## WORK REQUEST
Print out the data below with every line intact.

****************************************

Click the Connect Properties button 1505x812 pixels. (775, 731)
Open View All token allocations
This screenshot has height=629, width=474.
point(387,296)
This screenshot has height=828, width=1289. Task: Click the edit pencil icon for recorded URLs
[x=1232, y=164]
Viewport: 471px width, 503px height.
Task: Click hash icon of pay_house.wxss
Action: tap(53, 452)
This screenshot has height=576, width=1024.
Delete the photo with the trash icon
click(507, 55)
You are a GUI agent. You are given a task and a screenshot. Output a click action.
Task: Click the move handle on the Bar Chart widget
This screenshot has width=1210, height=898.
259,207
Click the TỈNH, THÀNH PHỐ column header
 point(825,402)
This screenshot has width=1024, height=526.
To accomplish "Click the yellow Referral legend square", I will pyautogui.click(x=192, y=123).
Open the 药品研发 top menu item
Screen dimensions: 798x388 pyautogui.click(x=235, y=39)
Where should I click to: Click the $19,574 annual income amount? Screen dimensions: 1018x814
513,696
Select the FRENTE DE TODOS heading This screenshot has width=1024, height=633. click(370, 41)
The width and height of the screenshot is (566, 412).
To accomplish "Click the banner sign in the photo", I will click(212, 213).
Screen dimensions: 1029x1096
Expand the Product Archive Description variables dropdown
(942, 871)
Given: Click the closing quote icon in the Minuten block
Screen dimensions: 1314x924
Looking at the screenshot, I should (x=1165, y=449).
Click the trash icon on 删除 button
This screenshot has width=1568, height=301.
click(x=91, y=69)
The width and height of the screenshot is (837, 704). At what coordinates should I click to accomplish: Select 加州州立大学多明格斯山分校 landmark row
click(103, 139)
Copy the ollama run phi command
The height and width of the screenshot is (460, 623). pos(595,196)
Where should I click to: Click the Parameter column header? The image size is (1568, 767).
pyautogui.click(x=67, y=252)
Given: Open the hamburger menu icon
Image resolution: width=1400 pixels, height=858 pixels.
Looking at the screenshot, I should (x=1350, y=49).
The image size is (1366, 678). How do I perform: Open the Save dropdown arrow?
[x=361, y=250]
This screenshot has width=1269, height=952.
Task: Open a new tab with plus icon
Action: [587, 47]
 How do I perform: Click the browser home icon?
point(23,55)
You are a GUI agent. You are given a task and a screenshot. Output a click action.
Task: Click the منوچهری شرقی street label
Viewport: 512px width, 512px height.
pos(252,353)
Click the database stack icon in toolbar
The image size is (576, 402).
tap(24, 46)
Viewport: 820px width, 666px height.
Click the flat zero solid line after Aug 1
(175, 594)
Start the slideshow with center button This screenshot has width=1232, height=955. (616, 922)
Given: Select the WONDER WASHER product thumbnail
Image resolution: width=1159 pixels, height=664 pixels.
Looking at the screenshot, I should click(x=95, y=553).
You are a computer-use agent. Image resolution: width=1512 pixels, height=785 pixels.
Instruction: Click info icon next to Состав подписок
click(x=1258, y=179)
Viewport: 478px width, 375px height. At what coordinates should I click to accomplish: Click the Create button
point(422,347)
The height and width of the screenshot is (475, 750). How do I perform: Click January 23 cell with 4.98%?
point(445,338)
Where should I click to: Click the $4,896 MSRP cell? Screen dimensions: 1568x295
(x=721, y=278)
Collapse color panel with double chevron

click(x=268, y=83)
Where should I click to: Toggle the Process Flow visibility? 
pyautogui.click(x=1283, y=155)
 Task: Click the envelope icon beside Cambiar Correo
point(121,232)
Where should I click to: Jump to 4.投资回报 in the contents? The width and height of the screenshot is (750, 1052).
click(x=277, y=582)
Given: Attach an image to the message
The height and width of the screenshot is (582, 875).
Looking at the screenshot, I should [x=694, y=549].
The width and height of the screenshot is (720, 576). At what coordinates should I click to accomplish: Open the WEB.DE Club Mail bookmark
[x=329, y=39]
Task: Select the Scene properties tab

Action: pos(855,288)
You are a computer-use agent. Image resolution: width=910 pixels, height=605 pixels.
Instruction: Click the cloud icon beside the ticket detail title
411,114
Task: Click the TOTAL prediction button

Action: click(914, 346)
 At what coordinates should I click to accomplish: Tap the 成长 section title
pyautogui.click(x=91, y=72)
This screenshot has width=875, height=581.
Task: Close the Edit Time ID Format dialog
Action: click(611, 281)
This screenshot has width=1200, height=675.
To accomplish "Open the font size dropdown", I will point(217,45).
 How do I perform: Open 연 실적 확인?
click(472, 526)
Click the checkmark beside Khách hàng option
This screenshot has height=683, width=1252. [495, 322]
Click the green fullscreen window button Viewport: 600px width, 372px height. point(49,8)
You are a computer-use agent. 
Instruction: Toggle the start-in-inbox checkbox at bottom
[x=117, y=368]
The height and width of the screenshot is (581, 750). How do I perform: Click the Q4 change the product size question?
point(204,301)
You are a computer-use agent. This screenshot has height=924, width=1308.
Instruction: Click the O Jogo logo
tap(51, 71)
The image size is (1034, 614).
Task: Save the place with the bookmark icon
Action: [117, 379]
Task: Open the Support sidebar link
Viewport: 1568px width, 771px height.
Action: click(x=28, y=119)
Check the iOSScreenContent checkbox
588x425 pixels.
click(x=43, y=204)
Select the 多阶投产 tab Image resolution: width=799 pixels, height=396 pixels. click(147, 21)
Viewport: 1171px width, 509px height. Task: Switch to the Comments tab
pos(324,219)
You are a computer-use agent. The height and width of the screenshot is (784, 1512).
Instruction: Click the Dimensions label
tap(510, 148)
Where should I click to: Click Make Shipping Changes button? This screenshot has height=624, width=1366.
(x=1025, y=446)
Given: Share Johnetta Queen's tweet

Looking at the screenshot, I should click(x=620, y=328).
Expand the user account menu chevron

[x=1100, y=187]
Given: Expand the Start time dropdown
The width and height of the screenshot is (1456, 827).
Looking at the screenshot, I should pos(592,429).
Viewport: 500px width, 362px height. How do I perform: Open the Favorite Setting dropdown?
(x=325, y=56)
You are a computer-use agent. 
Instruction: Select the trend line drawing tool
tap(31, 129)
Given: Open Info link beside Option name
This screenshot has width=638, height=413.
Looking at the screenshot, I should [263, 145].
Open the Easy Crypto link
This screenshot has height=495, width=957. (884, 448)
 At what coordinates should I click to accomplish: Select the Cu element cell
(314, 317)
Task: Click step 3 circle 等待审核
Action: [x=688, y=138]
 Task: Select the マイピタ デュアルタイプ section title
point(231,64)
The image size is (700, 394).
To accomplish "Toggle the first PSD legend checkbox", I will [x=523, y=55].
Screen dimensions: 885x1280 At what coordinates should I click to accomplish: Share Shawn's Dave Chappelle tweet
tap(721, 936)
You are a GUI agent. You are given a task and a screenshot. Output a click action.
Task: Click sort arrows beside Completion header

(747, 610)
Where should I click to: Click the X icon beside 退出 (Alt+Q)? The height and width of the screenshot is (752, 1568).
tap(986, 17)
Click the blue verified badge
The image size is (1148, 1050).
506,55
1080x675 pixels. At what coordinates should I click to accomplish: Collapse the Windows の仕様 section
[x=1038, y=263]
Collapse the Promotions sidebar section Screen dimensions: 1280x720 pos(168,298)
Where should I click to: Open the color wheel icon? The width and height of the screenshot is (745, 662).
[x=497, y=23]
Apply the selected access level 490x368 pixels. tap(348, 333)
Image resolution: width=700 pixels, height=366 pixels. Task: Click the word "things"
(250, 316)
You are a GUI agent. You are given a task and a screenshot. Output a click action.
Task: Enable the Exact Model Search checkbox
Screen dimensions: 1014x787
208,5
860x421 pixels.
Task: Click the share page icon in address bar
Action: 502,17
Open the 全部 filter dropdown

****************************************

## TASK RESPONSE
Click the Connect Properties button 1505x812 pixels. (775, 731)
Open View All token allocations
This screenshot has height=629, width=474.
point(387,296)
This screenshot has height=828, width=1289. Task: Click the edit pencil icon for recorded URLs
[x=1232, y=164]
Viewport: 471px width, 503px height.
Task: Click hash icon of pay_house.wxss
Action: tap(53, 452)
This screenshot has height=576, width=1024.
Delete the photo with the trash icon
click(507, 55)
You are a GUI agent. You are given a task and a screenshot. Output a click action.
Task: Click the move handle on the Bar Chart widget
This screenshot has width=1210, height=898.
259,207
Click the TỈNH, THÀNH PHỐ column header
 point(825,402)
This screenshot has width=1024, height=526.
To accomplish "Click the yellow Referral legend square", I will pyautogui.click(x=192, y=123).
Open the 药品研发 top menu item
Screen dimensions: 798x388 pyautogui.click(x=235, y=39)
Where should I click to: Click the $19,574 annual income amount? Screen dimensions: 1018x814
513,696
Select the FRENTE DE TODOS heading This screenshot has width=1024, height=633. click(370, 41)
The width and height of the screenshot is (566, 412).
To accomplish "Click the banner sign in the photo", I will click(212, 213).
Screen dimensions: 1029x1096
Expand the Product Archive Description variables dropdown
(942, 871)
Given: Click the closing quote icon in the Minuten block
Screen dimensions: 1314x924
Looking at the screenshot, I should (x=1165, y=449).
Click the trash icon on 删除 button
This screenshot has width=1568, height=301.
click(x=91, y=69)
The width and height of the screenshot is (837, 704). At what coordinates should I click to accomplish: Select 加州州立大学多明格斯山分校 landmark row
click(103, 139)
Copy the ollama run phi command
The height and width of the screenshot is (460, 623). pos(595,196)
Where should I click to: Click the Parameter column header? The image size is (1568, 767).
pyautogui.click(x=67, y=252)
Given: Open the hamburger menu icon
Image resolution: width=1400 pixels, height=858 pixels.
Looking at the screenshot, I should (x=1350, y=49).
The image size is (1366, 678). How do I perform: Open the Save dropdown arrow?
[x=361, y=250]
This screenshot has width=1269, height=952.
Task: Open a new tab with plus icon
Action: [587, 47]
 How do I perform: Click the browser home icon?
point(23,55)
You are a GUI agent. You are given a task and a screenshot. Output a click action.
Task: Click the منوچهری شرقی street label
Viewport: 512px width, 512px height.
pos(252,353)
Click the database stack icon in toolbar
The image size is (576, 402).
tap(24, 46)
Viewport: 820px width, 666px height.
Click the flat zero solid line after Aug 1
(175, 594)
Start the slideshow with center button This screenshot has width=1232, height=955. (616, 922)
Given: Select the WONDER WASHER product thumbnail
Image resolution: width=1159 pixels, height=664 pixels.
Looking at the screenshot, I should click(x=95, y=553).
You are a computer-use agent. Image resolution: width=1512 pixels, height=785 pixels.
Instruction: Click info icon next to Состав подписок
click(x=1258, y=179)
Viewport: 478px width, 375px height. At what coordinates should I click to accomplish: Click the Create button
point(422,347)
The height and width of the screenshot is (475, 750). How do I perform: Click January 23 cell with 4.98%?
point(445,338)
Where should I click to: Click the $4,896 MSRP cell? Screen dimensions: 1568x295
(x=721, y=278)
Collapse color panel with double chevron

click(x=268, y=83)
Where should I click to: Toggle the Process Flow visibility? 
pyautogui.click(x=1283, y=155)
 Task: Click the envelope icon beside Cambiar Correo
point(121,232)
Where should I click to: Jump to 4.投资回报 in the contents? The width and height of the screenshot is (750, 1052).
click(x=277, y=582)
Given: Attach an image to the message
The height and width of the screenshot is (582, 875).
Looking at the screenshot, I should [x=694, y=549].
The width and height of the screenshot is (720, 576). At what coordinates should I click to accomplish: Open the WEB.DE Club Mail bookmark
[x=329, y=39]
Task: Select the Scene properties tab

Action: pos(855,288)
You are a computer-use agent. Image resolution: width=910 pixels, height=605 pixels.
Instruction: Click the cloud icon beside the ticket detail title
411,114
Task: Click the TOTAL prediction button

Action: click(914, 346)
 At what coordinates should I click to accomplish: Tap the 成长 section title
pyautogui.click(x=91, y=72)
This screenshot has width=875, height=581.
Task: Close the Edit Time ID Format dialog
Action: click(611, 281)
This screenshot has width=1200, height=675.
To accomplish "Open the font size dropdown", I will point(217,45).
 How do I perform: Open 연 실적 확인?
click(472, 526)
Click the checkmark beside Khách hàng option
This screenshot has height=683, width=1252. [495, 322]
Click the green fullscreen window button Viewport: 600px width, 372px height. point(49,8)
You are a computer-use agent. 
Instruction: Toggle the start-in-inbox checkbox at bottom
[x=117, y=368]
The height and width of the screenshot is (581, 750). How do I perform: Click the Q4 change the product size question?
point(204,301)
You are a computer-use agent. This screenshot has height=924, width=1308.
Instruction: Click the O Jogo logo
tap(51, 71)
The image size is (1034, 614).
Task: Save the place with the bookmark icon
Action: [117, 379]
Task: Open the Support sidebar link
Viewport: 1568px width, 771px height.
Action: click(x=28, y=119)
Check the iOSScreenContent checkbox
588x425 pixels.
click(x=43, y=204)
Select the 多阶投产 tab Image resolution: width=799 pixels, height=396 pixels. click(147, 21)
Viewport: 1171px width, 509px height. Task: Switch to the Comments tab
pos(324,219)
You are a computer-use agent. The height and width of the screenshot is (784, 1512).
Instruction: Click the Dimensions label
tap(510, 148)
Where should I click to: Click Make Shipping Changes button? This screenshot has height=624, width=1366.
(x=1025, y=446)
Given: Share Johnetta Queen's tweet

Looking at the screenshot, I should click(x=620, y=328).
Expand the user account menu chevron

[x=1100, y=187]
Given: Expand the Start time dropdown
The width and height of the screenshot is (1456, 827).
Looking at the screenshot, I should pos(592,429).
Viewport: 500px width, 362px height. How do I perform: Open the Favorite Setting dropdown?
(x=325, y=56)
You are a computer-use agent. 
Instruction: Select the trend line drawing tool
tap(31, 129)
Given: Open Info link beside Option name
This screenshot has width=638, height=413.
Looking at the screenshot, I should [263, 145].
Open the Easy Crypto link
This screenshot has height=495, width=957. (884, 448)
 At what coordinates should I click to accomplish: Select the Cu element cell
(314, 317)
Task: Click step 3 circle 等待审核
Action: [x=688, y=138]
 Task: Select the マイピタ デュアルタイプ section title
point(231,64)
The image size is (700, 394).
To accomplish "Toggle the first PSD legend checkbox", I will [x=523, y=55].
Screen dimensions: 885x1280 At what coordinates should I click to accomplish: Share Shawn's Dave Chappelle tweet
tap(721, 936)
You are a GUI agent. You are given a task and a screenshot. Output a click action.
Task: Click sort arrows beside Completion header

(747, 610)
Where should I click to: Click the X icon beside 退出 (Alt+Q)? The height and width of the screenshot is (752, 1568).
tap(986, 17)
Click the blue verified badge
The image size is (1148, 1050).
506,55
1080x675 pixels. At what coordinates should I click to accomplish: Collapse the Windows の仕様 section
[x=1038, y=263]
Collapse the Promotions sidebar section Screen dimensions: 1280x720 pos(168,298)
Where should I click to: Open the color wheel icon? The width and height of the screenshot is (745, 662).
[x=497, y=23]
Apply the selected access level 490x368 pixels. tap(348, 333)
Image resolution: width=700 pixels, height=366 pixels. Task: Click the word "things"
(250, 316)
You are a GUI agent. You are given a task and a screenshot. Output a click action.
Task: Enable the Exact Model Search checkbox
Screen dimensions: 1014x787
208,5
860x421 pixels.
Task: Click the share page icon in address bar
Action: 502,17
Open the 全部 filter dropdown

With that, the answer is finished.